# EXCERTO DA PÁGINA
Aproveitando nova passagem de cruzados pela costa portuguesa, el--rei Sancho I ainda estendeu momentaneamente os seus domínios até Silves, em 1189, mas era impossível manter conquista tão distante e a cidade voltaria para as mãos dos mouros dois anos depois. Com efeito, os almóadas estavam no auge do seu poder e o sultão Yacub Al-Mansur, sentindo-se ameaçado e desafiado pela investida portuguesa, atravessou o estreito de Gibraltar para atacar o ocidente peninsular. Logo os reis de Castela e de Leão se apressaram a enviar embaixadas pedindo a paz, o que Al-Mansur aceitou, pois o seu alvo era mesmo o reino de Portugal. Em 1190 desencadeou a primeira invasão, que teria por objectivo penetrar no coração do reino inimigo, pelo que o seu exército cruzou o Tejo, flagelou Santarém e atacou Torres Novas, que ocupou ao cabo de duas semanas de cerco; há notícia de esquadrões muçulmanos terem então devastado a região de Alcobaça e de terem atacado Leiria, e é possível que alguns grupos avançados se tenham acercado de Coimbra, o centro político da monarquia lusa, onde residia habitualmente o seu rei.
A cidade do Mondego seria o alvo principal do sultão. Desde 1128, quando lhes foi concedido Soure, que cabia aos Templários a defesa da cidade pelo controlo da cintura de fortalezas que lhe serviam de guardas avançadas; em 1160 os cavaleiros do Templo construíram um castelo mais a sul, numa das vias de acesso a Coimbra, nas margens do rio Nabão. Ainda mais a sul, Almourol fazia de sentinela, mas não tinha condições para resistir à passagem de milhares de invasores. Assim, na sua caminhada para norte, Al-Mansur tinha de dominar o castelo de Tomar, que era defendido por Gualdim Pais, mestre da ordem em Portugal e veterano das campanhas da Terra Santa. O próprio sultão comandou o ataque, mas apesar da enorme desproporção das forças em presença, os cavaleiros resistiram. Foram seis dias de luta encarniçada, cujo clímax ocorreu no momento em que uma porta terá sido derrubada pelos mouros, que foram depois travados nas ruas circunvizinhas e rechaçados; e reza a lenda que a mortandade foi enorme e que o sangue dos combatentes escorreu abundantemente por aquela entrada, que hoje é denominada como Porta da Almedina ou Porta do Sangue, em memória da luta brutal ali travada há mais de oitocentos anos.

# OBJETIVO 1
Indique todos os rios nomeados no excerto da página.
# OBJETIVO 2
Reescreva as linhas da listagem, começando pela linha que contém "Task: Open the DisasterLink home link" e seguindo até à linha que contém "Action: tap(114, 83)", com "home" substituído por "main" e tudo o resto inalterado. Deixe as imagens de fora da resposta.

# OS DADOS
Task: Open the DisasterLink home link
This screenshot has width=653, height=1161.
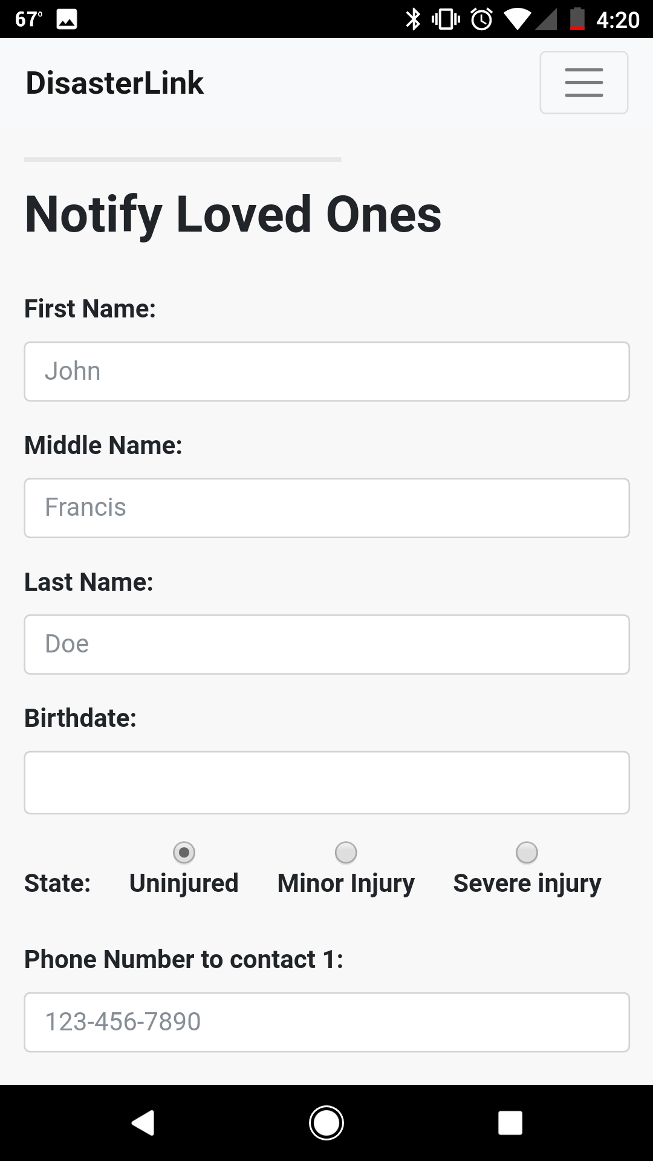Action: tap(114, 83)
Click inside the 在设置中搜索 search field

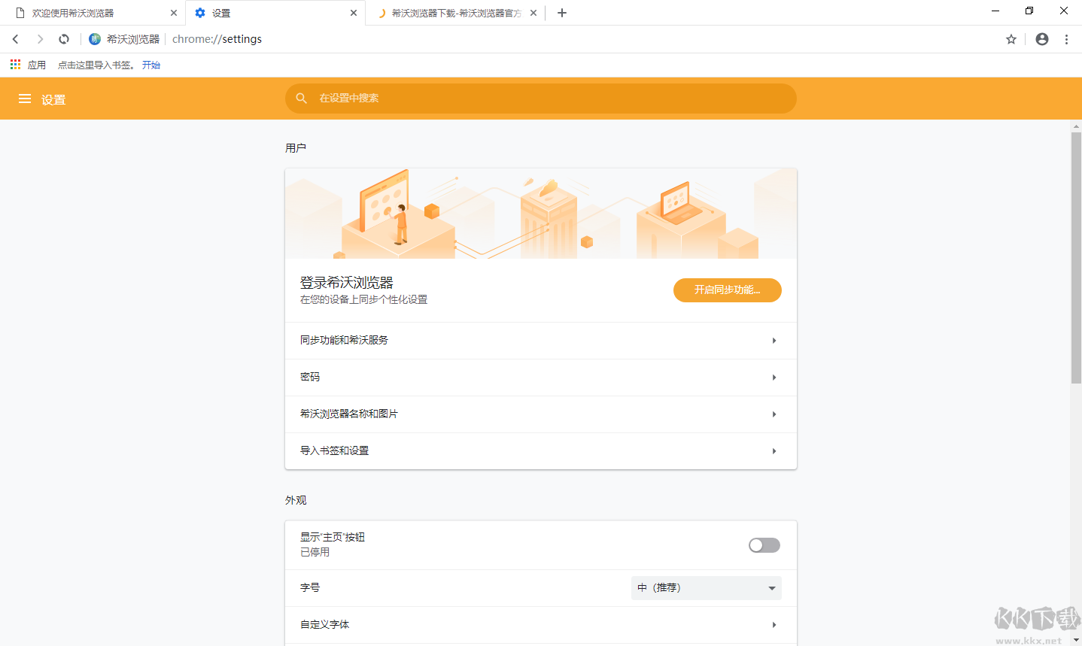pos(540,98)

---

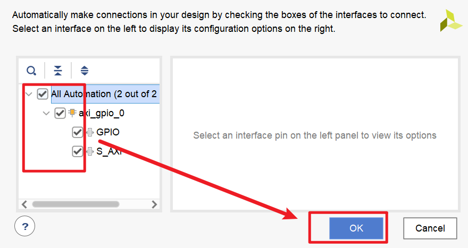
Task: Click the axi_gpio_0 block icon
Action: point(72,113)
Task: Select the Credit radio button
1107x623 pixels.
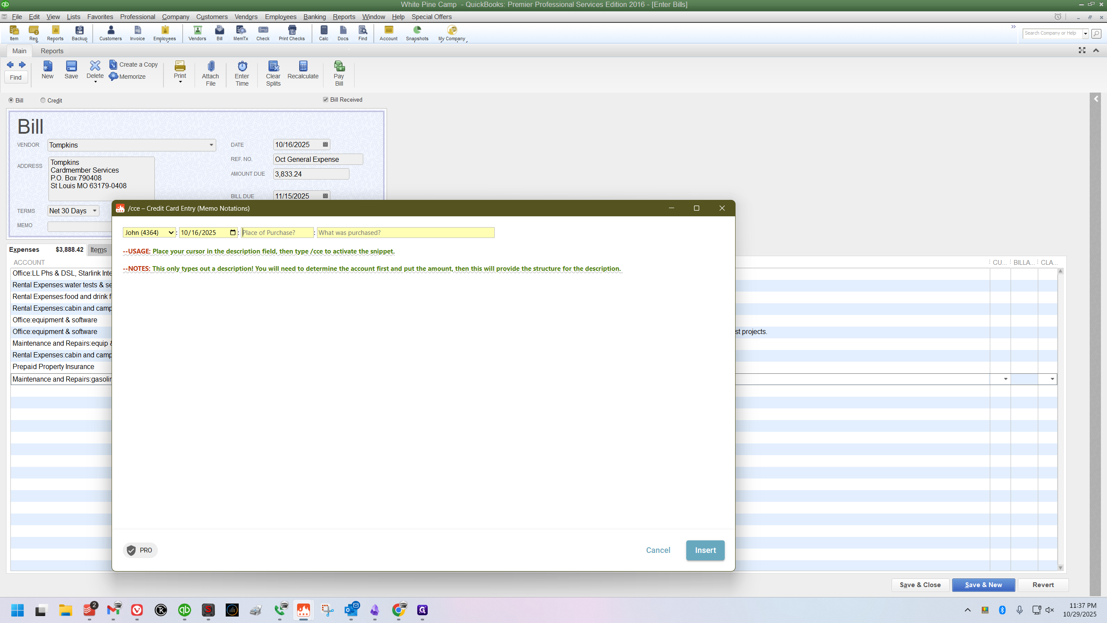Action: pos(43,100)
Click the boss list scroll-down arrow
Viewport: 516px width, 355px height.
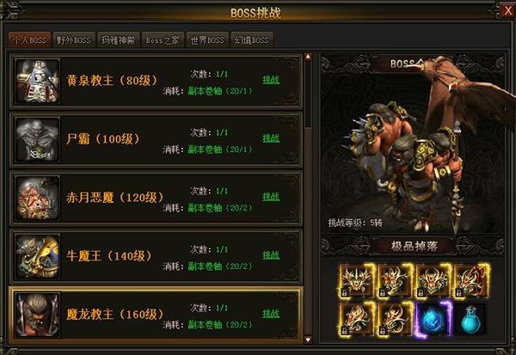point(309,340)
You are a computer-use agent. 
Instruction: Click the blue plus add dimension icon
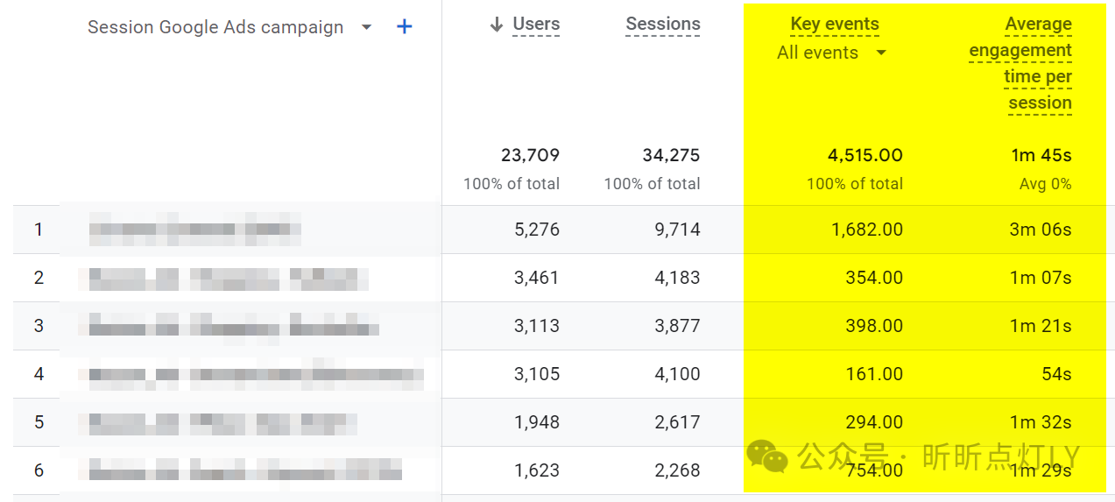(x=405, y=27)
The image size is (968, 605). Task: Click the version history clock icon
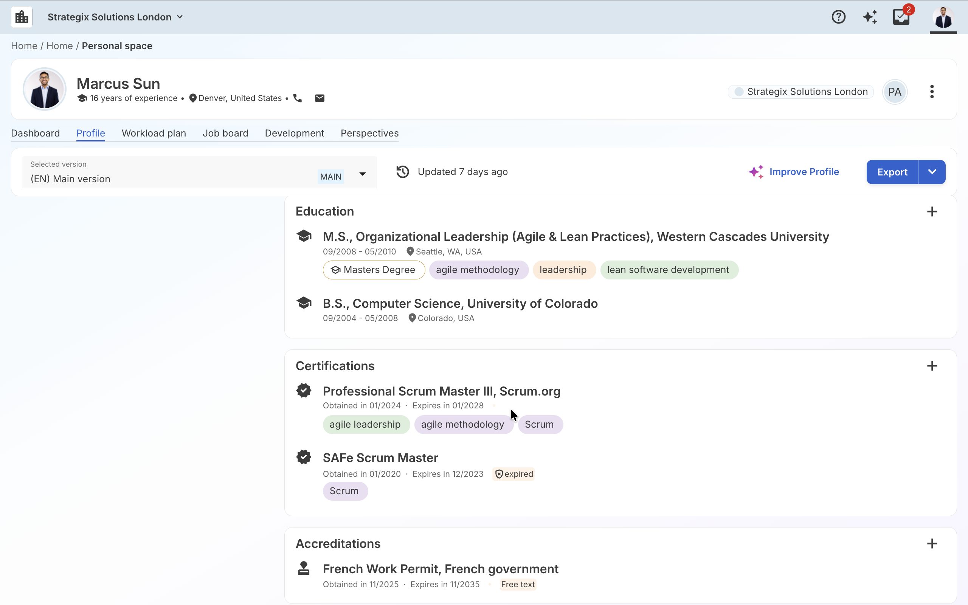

# RESULTADO 1
Tejo, Mondego, Nabão

# RESULTADO 2
Task: Open the DisasterLink main link
This screenshot has width=653, height=1161.
Action: tap(114, 83)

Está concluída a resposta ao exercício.